Immunohistochemical markers used to diagnose the most common malignancies metastasizing to the jaws and mouth
Origin | CK7/CK20 | Additional markers |
---|---|---|
Breast | 7+/20− | ER/PR, GCDFP-15, Mammaglobin |
FGO | 7+/20− | PAX8, WT-1 |
Prostate | 7−/20− | PSA, PSAPa, Prostein, PSMA, NKX3.1, AMACR, Cam 5.2+/CK903- |
Lung | 7+/20− | TTF-1 (adenocarcinoma), Naspin A, Surfactant |
Thyroid (papillary and follicular ) | 7+/20− | TTF-1, Thyroglobulin, PAX8 |
Thyroid medullary | 7+/20− | TTF-1, Calcitonin |
Kidney | 7−/20− | EMA, PAX2, PAX8, CAIX, RCC, CD10, Vimentin |
Bladder | 7+/20− | P63, Thrombomodulin (not specific), Uroplakin, GATA3 |
Colorectal | 7−/20+ | CEA, CDX2,Villin, SATB2 [93] |
Liver | 7−/20− | Hep-Par1, canalicular CD10, Bile duct specific CEA, αFP, |
Adrenal | 7−/20− | Inhibin, MelanA, negative AE1 |
Squamous cell carcinoma | 7b−/20− | P63,CK 5-6 |
Carcinoma of Unknown Primary
The term carcinoma of unknown primary (CUP) which also called “confirmed CUP” should be reserved to cases with histologically confirmed metastatic tumor for which the site of origin is not identified through a standardized diagnostic workup process [80, 81]. In most studies, CUP constitutes 3–5 % of all cancers [66–69] with a decreasing incidence of <2 % during the recent decades. However, variation exists in the definition of CUP between different epidemiological studies making the comparison difficult. Application of a more restrictive definition of CUP results in a considerably lower estimate of incidence under 0.3 % [81–85].

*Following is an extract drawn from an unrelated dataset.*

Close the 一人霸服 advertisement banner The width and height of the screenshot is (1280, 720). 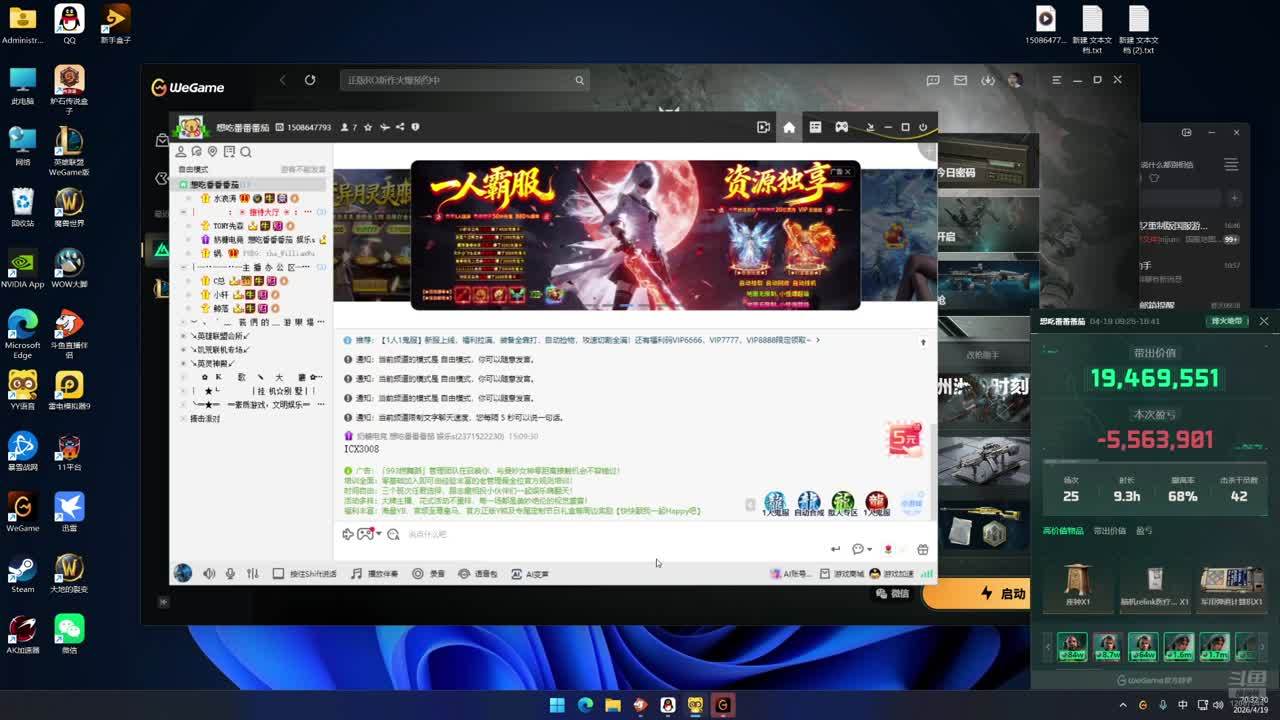848,172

The proportion of CUP in oral metastases varied between the studies. Shen et al. [66] found 1 case of CUP out of 19 (5 %), Seoane et al. [58] found 4 out of 39 (10 %), Van der Waal et al. [86] found CUP in 3 out of 24 cases (12.5 %) and Thiele et al. [87] found CUP in 9 of 52 patients (17 %). These variations probably results from less restricted definition of CUP, and one can assume that at least in some of these cases the primary site would have been found today by sophisticated imaging, new immunohistochemical makers and molecular-profiling tools.

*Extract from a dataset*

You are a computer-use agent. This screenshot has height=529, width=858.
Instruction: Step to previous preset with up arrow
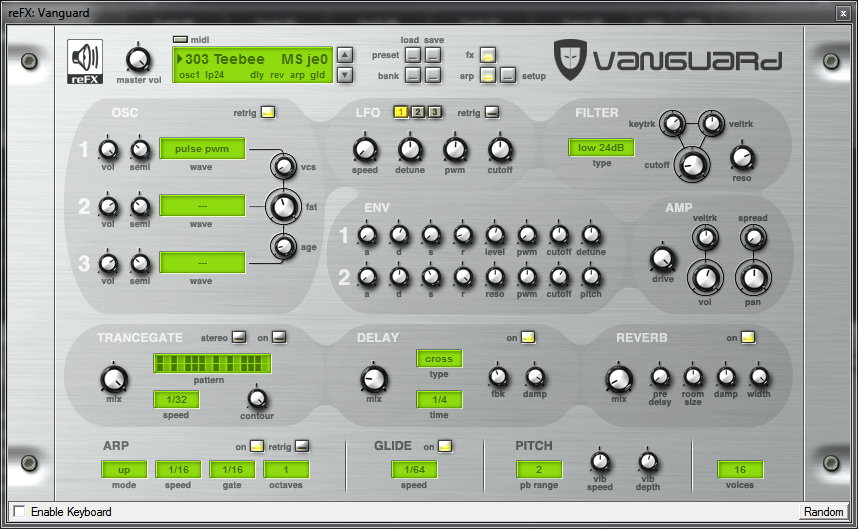click(x=345, y=55)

Carcinoma of unknown primary may retain the signature of the primary origin thus molecular technologies may lead to identification of the primary origin [88]. The recent years have produced additional molecular tools for tissue-of-origin profiling of unknown primary cancers. These various tests, employing DNA microarrays, quantitative real-time polymerase-chain-reaction (rtPCR) or tissue-of-origin assays based on messenger RNA (mRNA) or microRNA (miRNA) are based on the premise that in analyzing a large number of genes, the metastatic tumors match their primary tumor. The accuracy of these tests varies between 70 % for mRNA based to 90 % in DNA based tests [89, 90]. These personalized tissue-of-origin assays either by immunohistochemical testing or by molecular-profiling tools in cases of unknown origin, may lead to a more favorable prognosis since recognition of the tumor’s origin serves to guide treatment and allow the implementation of treatment protocols specific for each tumor type [91, 92]. With recent advances in development of various targeted therapy for cancer types, personalized assays could be used to formulate tailored/targeted treatment regimens.
Conclusion
Metastatic tumors of the jaws and mouth are uncommon and are the evidence of a wide spread disease. The diagnosis of a metastatic lesion in the oral region is challenging both in recognition as metastatic lesion and in determination of the site of origin. Recent advancement in imaging technologies, molecular-profiling tools, and immunohistochemical testing improve the identification of the primary site of origin and have an impact on treatment choices.
Acknowledgments
We apologize to the many authors whose work we could not cite because of space constraints.